E tra le tante cose mi arriva tra le mani una toppa, quelle che cucivi sugli abiti – si fa ancora? – perché hai un buco o perché ti piace un simbolo, o perché fai parte di qualche gruppo di cui devi esibire vari simboli di appartenenza. La toppa in questione era di mio padre: ricordo che mi madre gliela aveva cucita su una giacca sportiva che indossava quando io ero piccola e lui si dedicava al volo a vela, quel volo che si fa su un aliante privo di motore, dotato di grande apertura alare, che viene portato in cielo da un aereo a motore che lo traina con un cavo di acciaio e poi lo sgancia in quota.
Da bambina stavo al campo volo a guardare questa scena molto spesso e ricordo ogni volta il fremito che mi percorreva tra paura ed eccitazione quando il cavo si staccava e l’aliante iniziava a planare libero, sostenuto solo dalle correnti.
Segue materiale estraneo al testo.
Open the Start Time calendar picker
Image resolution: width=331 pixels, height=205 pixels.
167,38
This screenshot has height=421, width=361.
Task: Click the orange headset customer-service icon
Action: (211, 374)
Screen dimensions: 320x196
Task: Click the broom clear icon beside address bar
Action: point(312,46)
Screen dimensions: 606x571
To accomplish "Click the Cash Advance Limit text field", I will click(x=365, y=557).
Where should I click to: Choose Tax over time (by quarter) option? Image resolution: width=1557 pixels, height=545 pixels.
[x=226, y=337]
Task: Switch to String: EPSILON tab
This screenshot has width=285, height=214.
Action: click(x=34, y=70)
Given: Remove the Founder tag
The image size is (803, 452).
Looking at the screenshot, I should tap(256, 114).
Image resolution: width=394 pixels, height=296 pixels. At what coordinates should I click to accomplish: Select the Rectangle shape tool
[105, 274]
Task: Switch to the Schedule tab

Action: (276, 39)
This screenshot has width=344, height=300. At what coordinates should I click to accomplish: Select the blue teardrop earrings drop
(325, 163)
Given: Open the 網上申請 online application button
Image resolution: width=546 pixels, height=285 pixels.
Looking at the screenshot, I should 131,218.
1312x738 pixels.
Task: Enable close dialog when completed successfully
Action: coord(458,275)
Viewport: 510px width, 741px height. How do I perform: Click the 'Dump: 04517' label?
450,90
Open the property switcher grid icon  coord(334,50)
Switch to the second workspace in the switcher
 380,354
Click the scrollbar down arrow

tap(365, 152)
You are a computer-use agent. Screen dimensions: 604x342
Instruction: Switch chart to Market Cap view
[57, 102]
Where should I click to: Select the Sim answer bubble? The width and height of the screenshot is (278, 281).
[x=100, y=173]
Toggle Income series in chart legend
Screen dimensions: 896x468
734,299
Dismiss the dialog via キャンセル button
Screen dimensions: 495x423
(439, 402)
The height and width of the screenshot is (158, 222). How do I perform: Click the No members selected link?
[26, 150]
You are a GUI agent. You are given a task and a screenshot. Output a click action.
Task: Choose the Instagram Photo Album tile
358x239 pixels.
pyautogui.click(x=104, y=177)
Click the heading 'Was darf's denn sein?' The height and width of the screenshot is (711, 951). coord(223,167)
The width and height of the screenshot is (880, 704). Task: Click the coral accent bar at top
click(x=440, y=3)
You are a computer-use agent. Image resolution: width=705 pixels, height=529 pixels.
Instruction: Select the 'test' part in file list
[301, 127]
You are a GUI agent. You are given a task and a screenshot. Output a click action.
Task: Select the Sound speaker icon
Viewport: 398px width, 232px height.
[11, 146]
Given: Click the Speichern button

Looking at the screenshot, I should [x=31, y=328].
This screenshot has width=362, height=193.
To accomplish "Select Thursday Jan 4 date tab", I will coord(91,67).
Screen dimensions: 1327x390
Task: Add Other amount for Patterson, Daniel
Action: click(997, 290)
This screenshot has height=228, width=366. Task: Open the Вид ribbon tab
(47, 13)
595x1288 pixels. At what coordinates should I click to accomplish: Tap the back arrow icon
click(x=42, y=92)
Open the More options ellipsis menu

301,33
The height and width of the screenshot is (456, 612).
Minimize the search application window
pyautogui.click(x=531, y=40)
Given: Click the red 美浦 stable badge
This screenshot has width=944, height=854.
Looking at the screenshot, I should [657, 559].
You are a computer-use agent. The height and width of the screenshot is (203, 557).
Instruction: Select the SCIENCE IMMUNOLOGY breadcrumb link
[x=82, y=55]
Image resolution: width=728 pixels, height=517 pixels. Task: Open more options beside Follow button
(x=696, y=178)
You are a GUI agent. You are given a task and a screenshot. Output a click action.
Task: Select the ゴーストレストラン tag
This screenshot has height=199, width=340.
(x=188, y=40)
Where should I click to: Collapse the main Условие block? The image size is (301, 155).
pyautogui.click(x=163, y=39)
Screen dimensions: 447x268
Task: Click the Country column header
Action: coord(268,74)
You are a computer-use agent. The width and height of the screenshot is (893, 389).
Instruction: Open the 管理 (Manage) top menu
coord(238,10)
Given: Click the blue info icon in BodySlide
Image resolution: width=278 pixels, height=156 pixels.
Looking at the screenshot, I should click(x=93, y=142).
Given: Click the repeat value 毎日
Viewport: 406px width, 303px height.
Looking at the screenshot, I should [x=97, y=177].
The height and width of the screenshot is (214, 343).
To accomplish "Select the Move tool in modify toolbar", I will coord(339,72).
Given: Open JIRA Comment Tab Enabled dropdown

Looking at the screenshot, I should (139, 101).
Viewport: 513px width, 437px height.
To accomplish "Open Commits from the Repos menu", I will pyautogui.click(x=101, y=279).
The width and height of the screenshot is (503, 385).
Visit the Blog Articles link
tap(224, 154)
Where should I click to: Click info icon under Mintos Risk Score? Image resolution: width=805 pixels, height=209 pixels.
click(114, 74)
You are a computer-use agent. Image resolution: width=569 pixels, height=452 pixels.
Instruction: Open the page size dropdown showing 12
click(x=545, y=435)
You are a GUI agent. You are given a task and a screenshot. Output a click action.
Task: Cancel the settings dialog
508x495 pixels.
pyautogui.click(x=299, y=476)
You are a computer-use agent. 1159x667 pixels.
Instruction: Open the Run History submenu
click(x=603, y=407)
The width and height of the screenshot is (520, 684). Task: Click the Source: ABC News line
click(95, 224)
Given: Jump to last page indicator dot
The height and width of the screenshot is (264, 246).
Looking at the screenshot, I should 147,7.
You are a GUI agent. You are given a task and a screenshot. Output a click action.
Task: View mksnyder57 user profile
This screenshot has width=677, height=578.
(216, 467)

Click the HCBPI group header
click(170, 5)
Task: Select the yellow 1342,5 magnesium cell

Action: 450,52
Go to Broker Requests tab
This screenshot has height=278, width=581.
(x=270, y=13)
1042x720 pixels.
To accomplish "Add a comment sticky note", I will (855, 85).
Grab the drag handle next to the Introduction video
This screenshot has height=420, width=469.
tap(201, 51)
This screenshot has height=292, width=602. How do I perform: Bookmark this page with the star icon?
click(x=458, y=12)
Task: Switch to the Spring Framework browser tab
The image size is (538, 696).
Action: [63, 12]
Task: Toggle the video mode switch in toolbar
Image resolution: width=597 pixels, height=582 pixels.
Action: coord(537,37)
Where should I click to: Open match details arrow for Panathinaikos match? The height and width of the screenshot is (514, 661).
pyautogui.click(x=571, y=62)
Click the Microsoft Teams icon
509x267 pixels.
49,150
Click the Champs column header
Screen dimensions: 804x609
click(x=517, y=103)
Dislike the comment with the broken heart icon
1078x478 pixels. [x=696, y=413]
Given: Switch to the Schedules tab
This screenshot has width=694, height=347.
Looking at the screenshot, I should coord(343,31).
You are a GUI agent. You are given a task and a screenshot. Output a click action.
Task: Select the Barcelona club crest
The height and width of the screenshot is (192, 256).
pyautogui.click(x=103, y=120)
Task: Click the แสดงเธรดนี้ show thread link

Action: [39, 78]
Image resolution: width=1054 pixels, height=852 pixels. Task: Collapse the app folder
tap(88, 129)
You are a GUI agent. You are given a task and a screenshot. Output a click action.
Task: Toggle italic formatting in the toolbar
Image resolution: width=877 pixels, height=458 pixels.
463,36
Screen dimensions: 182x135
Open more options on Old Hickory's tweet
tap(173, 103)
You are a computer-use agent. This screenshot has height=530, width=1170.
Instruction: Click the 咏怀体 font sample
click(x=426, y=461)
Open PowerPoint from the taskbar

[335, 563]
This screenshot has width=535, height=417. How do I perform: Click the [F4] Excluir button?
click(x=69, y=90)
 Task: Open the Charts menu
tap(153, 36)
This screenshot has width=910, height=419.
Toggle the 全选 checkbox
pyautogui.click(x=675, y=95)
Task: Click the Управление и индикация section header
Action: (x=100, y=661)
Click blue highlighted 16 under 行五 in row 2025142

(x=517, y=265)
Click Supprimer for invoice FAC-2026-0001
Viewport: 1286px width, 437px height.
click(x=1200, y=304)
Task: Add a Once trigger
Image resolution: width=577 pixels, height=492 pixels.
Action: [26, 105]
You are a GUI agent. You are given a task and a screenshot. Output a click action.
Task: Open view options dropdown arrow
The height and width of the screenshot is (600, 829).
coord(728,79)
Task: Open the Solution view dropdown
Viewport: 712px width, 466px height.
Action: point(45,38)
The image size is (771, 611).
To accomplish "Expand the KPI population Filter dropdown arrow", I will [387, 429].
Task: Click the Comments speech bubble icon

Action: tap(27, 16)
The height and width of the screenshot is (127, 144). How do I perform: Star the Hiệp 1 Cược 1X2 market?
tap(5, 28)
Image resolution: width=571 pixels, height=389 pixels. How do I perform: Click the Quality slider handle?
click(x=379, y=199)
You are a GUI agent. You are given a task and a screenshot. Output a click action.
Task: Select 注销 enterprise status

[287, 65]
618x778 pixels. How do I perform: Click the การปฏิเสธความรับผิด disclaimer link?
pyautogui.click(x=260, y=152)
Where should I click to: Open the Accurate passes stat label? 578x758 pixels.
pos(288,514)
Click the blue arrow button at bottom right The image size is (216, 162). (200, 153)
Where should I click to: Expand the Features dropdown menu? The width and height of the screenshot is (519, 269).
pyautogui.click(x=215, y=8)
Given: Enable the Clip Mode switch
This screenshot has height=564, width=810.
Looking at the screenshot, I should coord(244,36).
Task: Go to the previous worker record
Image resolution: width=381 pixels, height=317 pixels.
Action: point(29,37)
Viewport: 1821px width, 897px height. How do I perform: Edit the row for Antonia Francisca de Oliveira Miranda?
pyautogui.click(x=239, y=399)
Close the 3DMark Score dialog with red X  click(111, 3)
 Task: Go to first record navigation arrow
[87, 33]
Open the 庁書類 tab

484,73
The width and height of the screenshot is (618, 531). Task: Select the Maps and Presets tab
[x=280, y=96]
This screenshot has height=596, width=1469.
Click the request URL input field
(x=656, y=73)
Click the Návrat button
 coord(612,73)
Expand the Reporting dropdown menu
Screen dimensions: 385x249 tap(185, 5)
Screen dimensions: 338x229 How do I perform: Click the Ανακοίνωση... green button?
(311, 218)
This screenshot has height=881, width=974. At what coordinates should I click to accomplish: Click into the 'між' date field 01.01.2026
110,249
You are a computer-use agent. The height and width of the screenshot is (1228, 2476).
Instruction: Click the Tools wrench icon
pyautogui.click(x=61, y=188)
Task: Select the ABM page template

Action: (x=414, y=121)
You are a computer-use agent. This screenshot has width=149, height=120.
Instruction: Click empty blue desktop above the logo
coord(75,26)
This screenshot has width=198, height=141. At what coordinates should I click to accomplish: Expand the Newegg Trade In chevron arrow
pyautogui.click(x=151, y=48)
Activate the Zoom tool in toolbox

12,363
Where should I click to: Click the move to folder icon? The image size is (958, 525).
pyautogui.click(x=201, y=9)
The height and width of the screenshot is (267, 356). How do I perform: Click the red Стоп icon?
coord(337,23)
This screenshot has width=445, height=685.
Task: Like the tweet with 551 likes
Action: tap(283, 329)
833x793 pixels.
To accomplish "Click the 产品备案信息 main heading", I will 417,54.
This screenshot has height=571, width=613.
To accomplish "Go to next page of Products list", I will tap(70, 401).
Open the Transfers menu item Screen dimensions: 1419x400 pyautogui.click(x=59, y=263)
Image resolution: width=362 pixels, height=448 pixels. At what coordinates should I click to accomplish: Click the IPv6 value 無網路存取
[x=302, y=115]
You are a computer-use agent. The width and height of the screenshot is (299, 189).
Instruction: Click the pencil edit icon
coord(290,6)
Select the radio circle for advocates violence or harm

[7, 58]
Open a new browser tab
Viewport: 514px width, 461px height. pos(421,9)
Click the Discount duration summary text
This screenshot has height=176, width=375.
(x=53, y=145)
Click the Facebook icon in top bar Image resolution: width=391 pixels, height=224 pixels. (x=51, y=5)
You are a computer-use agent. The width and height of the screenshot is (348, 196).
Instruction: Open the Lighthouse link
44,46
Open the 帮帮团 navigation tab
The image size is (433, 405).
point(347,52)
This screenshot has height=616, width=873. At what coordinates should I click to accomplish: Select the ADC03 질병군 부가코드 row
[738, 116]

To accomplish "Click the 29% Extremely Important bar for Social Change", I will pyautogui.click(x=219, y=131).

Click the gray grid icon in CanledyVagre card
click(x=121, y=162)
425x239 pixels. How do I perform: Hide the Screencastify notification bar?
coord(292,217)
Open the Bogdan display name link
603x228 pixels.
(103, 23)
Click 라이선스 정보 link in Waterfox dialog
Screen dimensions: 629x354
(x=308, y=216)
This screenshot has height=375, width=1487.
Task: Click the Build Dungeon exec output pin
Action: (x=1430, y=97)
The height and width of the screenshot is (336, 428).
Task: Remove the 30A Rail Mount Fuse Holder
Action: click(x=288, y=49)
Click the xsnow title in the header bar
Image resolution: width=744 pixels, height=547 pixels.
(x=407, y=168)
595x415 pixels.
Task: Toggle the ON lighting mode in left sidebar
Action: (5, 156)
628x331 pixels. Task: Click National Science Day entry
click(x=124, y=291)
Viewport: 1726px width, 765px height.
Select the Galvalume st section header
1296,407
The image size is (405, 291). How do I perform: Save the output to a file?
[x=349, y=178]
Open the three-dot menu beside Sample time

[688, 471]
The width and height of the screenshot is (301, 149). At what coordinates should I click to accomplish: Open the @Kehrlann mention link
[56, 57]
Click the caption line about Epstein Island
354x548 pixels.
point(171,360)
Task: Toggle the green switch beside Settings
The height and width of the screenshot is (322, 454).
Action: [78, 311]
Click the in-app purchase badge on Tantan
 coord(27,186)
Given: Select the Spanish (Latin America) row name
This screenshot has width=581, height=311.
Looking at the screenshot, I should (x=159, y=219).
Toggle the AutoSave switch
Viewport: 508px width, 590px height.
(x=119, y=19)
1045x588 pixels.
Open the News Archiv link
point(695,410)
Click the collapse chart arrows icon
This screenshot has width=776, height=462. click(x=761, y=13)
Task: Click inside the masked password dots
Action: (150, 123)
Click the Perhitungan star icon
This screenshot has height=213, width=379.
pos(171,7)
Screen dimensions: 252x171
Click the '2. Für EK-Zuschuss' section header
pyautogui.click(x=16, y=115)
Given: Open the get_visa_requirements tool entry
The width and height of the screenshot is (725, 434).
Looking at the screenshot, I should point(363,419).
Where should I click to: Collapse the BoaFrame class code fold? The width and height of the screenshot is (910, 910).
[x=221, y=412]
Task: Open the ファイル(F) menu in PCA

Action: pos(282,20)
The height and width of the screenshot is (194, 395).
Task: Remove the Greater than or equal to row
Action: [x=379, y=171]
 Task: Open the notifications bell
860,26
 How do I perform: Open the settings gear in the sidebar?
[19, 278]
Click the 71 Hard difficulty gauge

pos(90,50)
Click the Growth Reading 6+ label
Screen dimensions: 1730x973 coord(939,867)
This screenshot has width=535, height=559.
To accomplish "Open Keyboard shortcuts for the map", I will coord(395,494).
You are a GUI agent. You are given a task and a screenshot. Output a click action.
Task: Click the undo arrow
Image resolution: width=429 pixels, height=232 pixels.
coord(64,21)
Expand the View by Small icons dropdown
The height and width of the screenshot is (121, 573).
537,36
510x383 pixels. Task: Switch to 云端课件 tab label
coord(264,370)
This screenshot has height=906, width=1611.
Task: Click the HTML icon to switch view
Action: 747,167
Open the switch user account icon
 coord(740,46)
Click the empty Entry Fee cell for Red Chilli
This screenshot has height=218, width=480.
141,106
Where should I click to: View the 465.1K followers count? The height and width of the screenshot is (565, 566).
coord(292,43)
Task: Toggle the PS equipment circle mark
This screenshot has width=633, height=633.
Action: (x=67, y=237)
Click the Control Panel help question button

In balia di sé e dei venti.
Non ricordavo da tempo questa scena e tanto meno avevo in mente questa toppa fatta da tre gabbiani in volo.
E come per magia mi si rivela chiara e ancora più bella l’immagine del mio logo, che accampa sul mio sito, come non l’avevo mai notata: dalla M del cognome si liberano e si librano in volo due gabbiani, non più vincolati alle forme ingessate di segni su un foglio, ma liberi di volteggiare ed andare altrove, senza che nulla venga distrutto o scomposto per questo.
La cosa curiosa è che non l’ho creato io ma Mauro e il suo staff, dell’ Ideificio di Milano (grazie ancora ragazzi!) e io quando l’ho visto nella sua potenza e semplicità, l’ho riconosciuto e l’ho scelto, ma non sapevo perché. Ora, come spesso accade, i pezzi della storia si compongono e come sempre è bellissimo quando accade e tutto magicamente prende forma.
Così ritrovo le mie radici e i miei voli, tessuti in una forma inedita – che è la mia – come è giusto che ogni storia possa generare.
E guardo questo volo, da me sempre desiderato e temuto, simbolo di libertà ed evocazione di solitudine.
Chissà se come canta Jovanotti “la vertigine non è paura di cadere ma voglia di volare”?
Che sia ora di spiccare il volo?! Con fiducia e coraggio? Me lo auguro, te lo auguro.